*** Tekst ***

Dat neemt niet weg dat er een verscheidenheid aan beelden van de verzoening is, die zich niet tot één alomvattende kijk laten samenbrengen. Zo'n sluitende theorie zou misschien een bepaalde manier van denken bevredigen, maar het leven en de verwondering eruit kunnen verwijderen. En - wat belangrijker is - het zou kunnen doen vergeten dat die verzoening ons als totale mens aanspreekt, en op ons hart gericht is.

Verzoenen en verzoenen is twee
Er is - behalve die verscheidenheid aan „beelden" - nog iets dat we goed in het oog moeten houden, als we in het Nieuwe Testament een woord als „verzoenen" of „verzoening" lezen. Het is zo dat er in het Grieks twee heel verschillende begrippen kunnen staan, die in onze vertalingen met hetzelfde woord „verzoenen" worden weergegeven. Die woorden zijn niet alleen verschillend in het Grieks, maar hebben ook een heel verschillende achtergrond.
Ik haalde hierboven Rom. 3,25 aan, waar we horen van „zoenmiddel", in het „bloed" van Christus. Daarmee wil Paulus ons doen denken aan de sfeer van de tempel met de offers die daar gebracht werden. Ook in Rom. 5,9-11 lezen we van het „bloed" van Christus, en denken we dus aan de tempel, maar in de verzen 10 en 11 gebruikt Paulus een werkwoord met een heel andere achtergrond. Het roept niet de gedachte van het brengen van offers in een tempel op, maar van het beslechten van conflicten in het tussen-menselijk vlak, zowel in de individueel-persoonlijke levenssfeer als ook op het politiek-militaire vlak van diplomatie en van het verzoenen van tegenstanders in een conflictsituatie, zoals een oorlog. God heeft ons met zich verzoend, zegt Paulus, toen wij nog vijanden waren. Daarmee bedoelt Paulus niet dat er tussen God en ons aan weerskanten een vijandige stemming heerste, maar dat wij mensen in staat van rebellie waren tegen onze Schepper. Die verzoening komt dan ook niet tot stand doordat van weerszijden toenadering tot elkaar gezocht wordt, maar doordat Gòd in Christus verzoening sticht. „Verzoend zijn" in vers 10 is een passieve werkwoordsvorm.
Dat Paulus die beide woorden, die dus afkomstig zijn uit heel verschillende sferen, bij elkaar neerzet, wijst erop dat verzoening als herstel van de relatie is gegrond in het aanbrengen van verzoening als offer van het leven in cultische zin. Het is één gebeuren, waaruit men niets kan wegnemen zonder de kern te verliezen.

***

◆ **Opdracht A**
Schrijf het stuk van de tekst over verzoening opnieuw uit, beginnend bij "Verzoenen en verzoenen" en eindigend bij "heel verschillende achtergrond.". Vervang daarin "Grieks" door "Hebreeuws".
◆ **Opdracht B**
Beantwoord aan de hand van de tekst over verzoening de volgende vragen.
(i) Wat zou een sluitende theorie over de verzoening volgens de tekst kunnen verwijderen?
(ii) Hoeveel verschillende Griekse begrippen kunnen er staan waar onze vertalingen „verzoenen" hebben?
(iii) Wat voor werkwoordsvorm is „verzoend zijn" in vers 10?

*** Brongegevens ***

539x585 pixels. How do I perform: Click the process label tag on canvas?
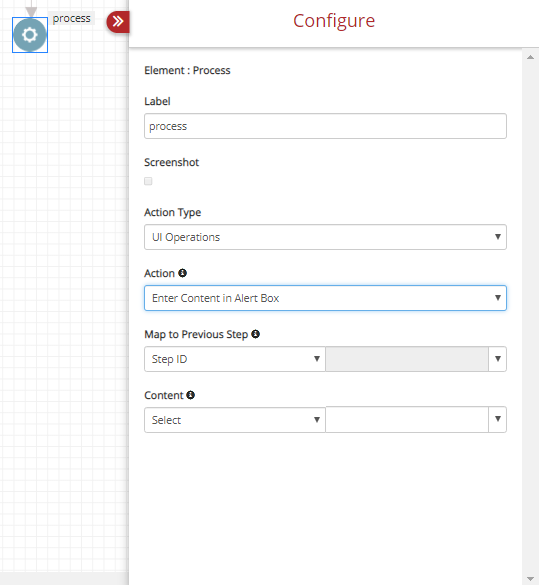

***

◆ **Uitwerking A**
Verzoenen en verzoenen is twee
Er is - behalve die verscheidenheid aan „beelden" - nog iets dat we goed in het oog moeten houden, als we in het Nieuwe Testament een woord als „verzoenen" of „verzoening" lezen. Het is zo dat er in het Hebreeuws twee heel verschillende begrippen kunnen staan, die in onze vertalingen met hetzelfde woord „verzoenen" worden weergegeven. Die woorden zijn niet alleen verschillend in het Hebreeuws, maar hebben ook een heel verschillende achtergrond.

◆ **Uitwerking B**
(i) Het leven en de verwondering.
(ii) Twee.
(iii) Een passieve werkwoordsvorm.